*** Record set ***

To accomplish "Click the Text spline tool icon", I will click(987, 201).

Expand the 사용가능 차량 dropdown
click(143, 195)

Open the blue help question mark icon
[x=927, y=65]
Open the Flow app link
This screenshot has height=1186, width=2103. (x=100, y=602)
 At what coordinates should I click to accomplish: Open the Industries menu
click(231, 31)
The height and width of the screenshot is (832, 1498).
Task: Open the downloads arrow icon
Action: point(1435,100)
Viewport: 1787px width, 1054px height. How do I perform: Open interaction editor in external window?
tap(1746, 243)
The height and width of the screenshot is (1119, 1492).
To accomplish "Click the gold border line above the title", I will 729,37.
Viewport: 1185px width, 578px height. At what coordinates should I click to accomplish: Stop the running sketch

*** End of Record set ***

• Work instruction:
Copy the entries exactly, leaving no line out.

• Finished exercise:
To accomplish "Click the Text spline tool icon", I will click(987, 201).

Expand the 사용가능 차량 dropdown
click(143, 195)

Open the blue help question mark icon
[x=927, y=65]
Open the Flow app link
This screenshot has height=1186, width=2103. (x=100, y=602)
 At what coordinates should I click to accomplish: Open the Industries menu
click(231, 31)
The height and width of the screenshot is (832, 1498).
Task: Open the downloads arrow icon
Action: point(1435,100)
Viewport: 1787px width, 1054px height. How do I perform: Open interaction editor in external window?
tap(1746, 243)
The height and width of the screenshot is (1119, 1492).
To accomplish "Click the gold border line above the title", I will 729,37.
Viewport: 1185px width, 578px height. At what coordinates should I click to accomplish: Stop the running sketch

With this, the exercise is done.